— TASK —
Search the records for the word "agent". Copy every line where it appears.

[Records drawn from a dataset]
____________

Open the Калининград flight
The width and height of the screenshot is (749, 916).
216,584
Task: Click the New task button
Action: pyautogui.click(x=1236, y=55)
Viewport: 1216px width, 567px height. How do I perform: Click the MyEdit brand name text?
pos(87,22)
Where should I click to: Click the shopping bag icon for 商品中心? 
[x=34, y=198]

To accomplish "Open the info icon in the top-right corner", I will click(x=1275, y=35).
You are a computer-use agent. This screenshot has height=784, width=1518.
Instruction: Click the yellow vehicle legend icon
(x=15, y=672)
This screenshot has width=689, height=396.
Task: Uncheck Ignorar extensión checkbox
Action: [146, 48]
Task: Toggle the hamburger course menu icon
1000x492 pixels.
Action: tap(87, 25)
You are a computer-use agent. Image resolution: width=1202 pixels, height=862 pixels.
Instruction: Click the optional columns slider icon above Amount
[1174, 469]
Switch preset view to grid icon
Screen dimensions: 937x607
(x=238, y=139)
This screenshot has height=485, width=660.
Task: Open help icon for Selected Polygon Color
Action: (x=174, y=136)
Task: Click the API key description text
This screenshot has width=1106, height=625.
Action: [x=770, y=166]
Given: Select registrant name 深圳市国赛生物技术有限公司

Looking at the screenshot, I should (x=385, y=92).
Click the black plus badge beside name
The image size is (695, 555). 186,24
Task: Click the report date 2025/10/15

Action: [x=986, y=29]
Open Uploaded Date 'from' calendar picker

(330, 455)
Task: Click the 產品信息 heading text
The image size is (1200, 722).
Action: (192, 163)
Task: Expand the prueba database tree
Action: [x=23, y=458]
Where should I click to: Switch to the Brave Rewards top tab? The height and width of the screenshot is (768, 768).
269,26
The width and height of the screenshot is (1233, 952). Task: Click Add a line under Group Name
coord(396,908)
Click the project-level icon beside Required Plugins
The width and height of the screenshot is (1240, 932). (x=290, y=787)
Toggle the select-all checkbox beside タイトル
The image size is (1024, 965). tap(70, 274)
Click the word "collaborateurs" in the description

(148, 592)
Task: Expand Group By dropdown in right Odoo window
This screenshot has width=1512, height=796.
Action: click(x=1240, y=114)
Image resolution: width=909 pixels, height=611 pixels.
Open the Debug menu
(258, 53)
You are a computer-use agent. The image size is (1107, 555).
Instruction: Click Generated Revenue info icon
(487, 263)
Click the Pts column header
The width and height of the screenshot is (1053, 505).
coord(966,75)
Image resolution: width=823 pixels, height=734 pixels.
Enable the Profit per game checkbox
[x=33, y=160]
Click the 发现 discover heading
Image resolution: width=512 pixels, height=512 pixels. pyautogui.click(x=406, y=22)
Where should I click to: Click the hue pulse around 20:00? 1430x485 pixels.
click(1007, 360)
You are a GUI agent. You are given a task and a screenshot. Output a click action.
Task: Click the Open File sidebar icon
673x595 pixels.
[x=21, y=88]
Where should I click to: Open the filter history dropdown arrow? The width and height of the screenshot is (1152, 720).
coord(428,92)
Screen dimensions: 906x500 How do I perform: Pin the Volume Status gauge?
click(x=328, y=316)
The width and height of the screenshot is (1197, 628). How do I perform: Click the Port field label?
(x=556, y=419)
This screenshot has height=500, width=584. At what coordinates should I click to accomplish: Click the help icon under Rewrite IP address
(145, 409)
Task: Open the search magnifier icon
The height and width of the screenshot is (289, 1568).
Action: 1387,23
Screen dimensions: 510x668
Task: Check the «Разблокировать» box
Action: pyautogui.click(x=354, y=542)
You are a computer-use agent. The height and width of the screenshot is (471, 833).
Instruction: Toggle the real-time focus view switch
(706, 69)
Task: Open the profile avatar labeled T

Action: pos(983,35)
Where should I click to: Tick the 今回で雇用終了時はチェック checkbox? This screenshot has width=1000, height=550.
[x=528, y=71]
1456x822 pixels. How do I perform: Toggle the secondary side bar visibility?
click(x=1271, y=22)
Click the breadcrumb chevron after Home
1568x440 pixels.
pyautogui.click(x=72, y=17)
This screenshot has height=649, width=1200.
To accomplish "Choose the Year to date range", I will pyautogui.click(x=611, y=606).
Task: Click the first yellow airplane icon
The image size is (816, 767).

____________

— YOUR RESPONSE —
You are a computer-use agent. This screenshot has height=784, width=1518.
You are a computer-use agent. Image resolution: width=1202 pixels, height=862 pixels.
You are a computer-use agent. The image size is (1107, 555).
You are a GUI agent. You are given a task and a screenshot. Output a click action.
You are a computer-use agent. The height and width of the screenshot is (471, 833).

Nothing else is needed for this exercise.